Menurut Imron, perda ini tidak bermaksud melarang masyarakat merokok sepenuhnya, melainkan menata perilaku merokok agar tidak mengganggu kenyamanan dan kesehatan orang lain. “Tujuannya agar orang yang tidak merokok bisa merasa aman dan nyaman. Ini bukan untuk melarang perokok, tetapi mengatur supaya tidak merugikan orang lain,” jelasnya.
Imron juga menegaskan bahwa para pedagang rokok tidak perlu khawatir kehilangan mata pencaharian, asalkan tetap menaati aturan yang berlaku. “Para penjual rokok juga tetap bisa berjualan, tetapi harus mematuhi aturan yang berlaku,” katanya.
Kepala Dinas Kesehatan (Dinkes) Kabupaten Cirebon, Eni Suhaeni, menuturkan bahwa penerapan Perda KTR menjadi payung hukum baru dalam upaya mendorong perilaku hidup bersih dan sehat di tengah masyarakat.
“Dengan adanya regulasi ini, semua pihak tahu bahwa sekarang sudah ada aturan yang mengatur kawasan tanpa rokok di Kabupaten Cirebon,” ujarnya.
Ia menambahkan, pemerintah tetap memberikan ruang bagi perokok dengan menyediakan tempat khusus merokok di beberapa fasilitas publik. “Bukan berarti tidak boleh merokok sama sekali, tetapi harus di tempat tersendiri. Kalau ada yang melanggar, misalnya merokok di taman bermain anak, cukup diberi teguran dan diminta keluar dari kawasan tersebut,” terang Eni.
Menurutnya, aturan ini dibuat semata-mata untuk melindungi kelompok rentan, seperti anak-anak dan ibu hamil, dari paparan asap rokok. “Kita ingin masyarakat lebih nyaman dan sehat saat berada di tempat umum,” tegasnya.
Meski disambut positif, sejumlah pelaku usaha berharap pemerintah daerah mempertimbangkan dampak penerapan perda terhadap sektor ekonomi, khususnya pariwisata dan perhotelan.
Ketua Perhimpunan Hotel dan Restoran Indonesia (PHRI) Kabupaten Cirebon, Ida Kartika, menyatakan dukungannya terhadap upaya pemerintah melindungi kesehatan masyarakat, namun meminta agar kebijakan tersebut diterapkan secara proporsional.
“Kami mendukung niat baik pemerintah, tetapi kondisi hotel sekarang masih berat.
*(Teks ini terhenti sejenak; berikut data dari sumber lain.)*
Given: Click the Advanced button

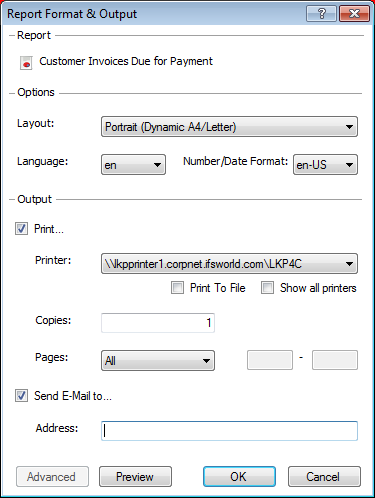Looking at the screenshot, I should (x=52, y=476).
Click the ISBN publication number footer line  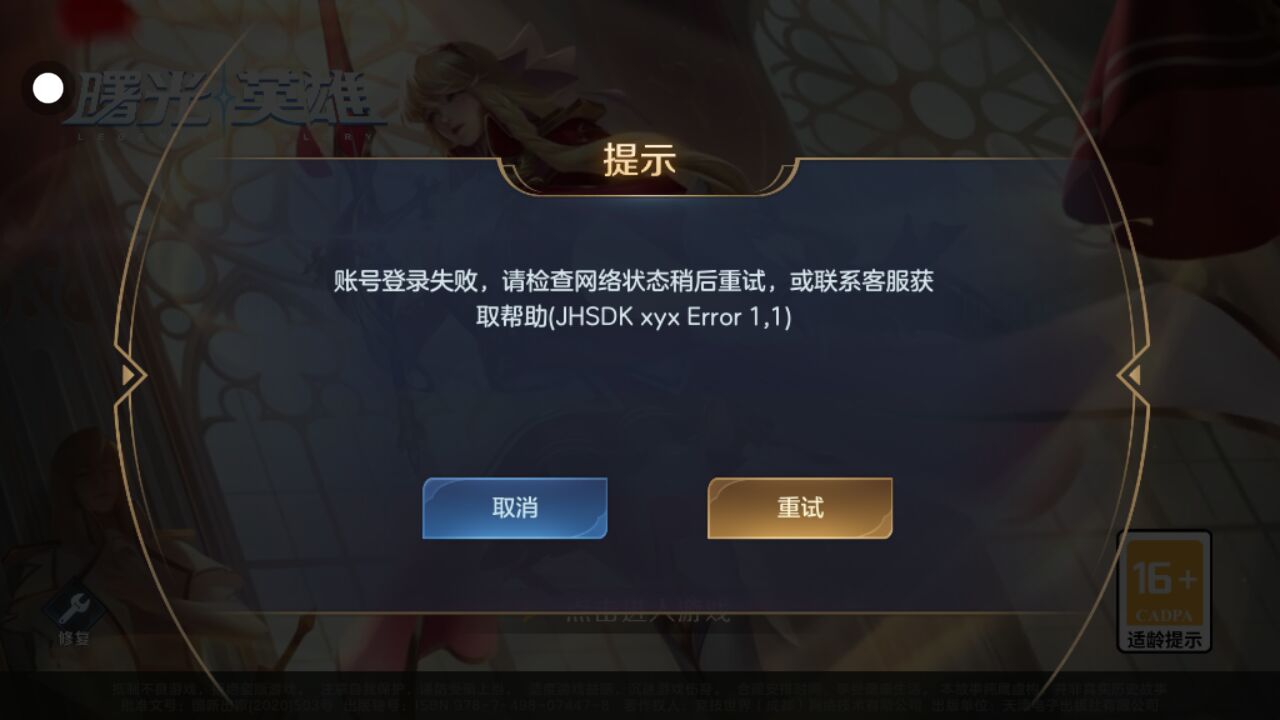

Kalau larangan merokok diberlakukan total, bisa menurunkan okupansi dan menambah beban operasional,” katanya.
Menurutnya, sebagian besar hotel di Cirebon sebenarnya sudah memiliki area khusus merokok. Namun, aturan baru yang mewajibkan area tersebut berada di luar bangunan utama dinilai berpotensi menyulitkan pelaku usaha.
Sementara itu, perwakilan Asosiasi Pengusaha Indonesia (Apindo) Kabupaten Cirebon, Whisnu Sentosa, juga berharap pemerintah dapat melakukan peninjauan kembali terhadap beberapa pasal dalam Perda KTR.
“Kami tidak menolak aturan kesehatan, tetapi mohon agar regulasi ini tidak mematikan sektor usaha dan tenaga kerja,” ujarnya.